This paper presents a new flight control framework for tilt-rotor multirotor uncrewed aerial vehicles (MRUAVs). Tiltrotor designs offer full actuation but introduce complexity in control allocation due to actuator redundancy. We propose a new approach where the allocator is tightly coupled with the controller, ensuring that the control signals generated by the controller are feasible within the vehicle actuation space. We leverage nonlinear model predictive control (NMPC) to implement the above framework, providing feasible control signals and optimizing performance. This unified control structure simultaneously manages both position and attitude, which eliminates the need for cascaded position and attitude control loops. Extensive numerical experiments demonstrate that our approach significantly outperforms conventional techniques that are based on linear quadratic regulator (LQR) and sliding mode control (SMC), especially in high-acceleration trajectories and disturbance rejection scenarios, making the proposed approach a viable option for enhanced control precision and robustness, particularly in challenging missions.

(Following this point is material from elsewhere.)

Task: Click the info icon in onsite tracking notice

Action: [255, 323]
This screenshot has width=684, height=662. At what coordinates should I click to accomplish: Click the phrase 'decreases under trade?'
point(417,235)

翻译：本文提出了一种用于倾转旋翼多旋翼无人飞行器的新型飞行控制框架。倾转旋翼设计提供了全驱动能力，但由于执行器冗余，在控制分配方面引入了复杂性。我们提出了一种新方法，将分配器与控制器紧密耦合，确保控制器生成的控制信号在飞行器驱动空间内是可行的。我们利用非线性模型预测控制来实现上述框架，提供可行的控制信号并优化性能。这种统一控制结构同时管理位置和姿态，从而消除了对级联位置和姿态控制回路的需求。大量的数值实验表明，我们的方法显著优于基于线性二次调节器和滑模控制的传统技术，特别是在高加速度轨迹和扰动抑制场景中，使得所提出的方法成为提高控制精度和鲁棒性的可行选择，尤其是在具有挑战性的任务中。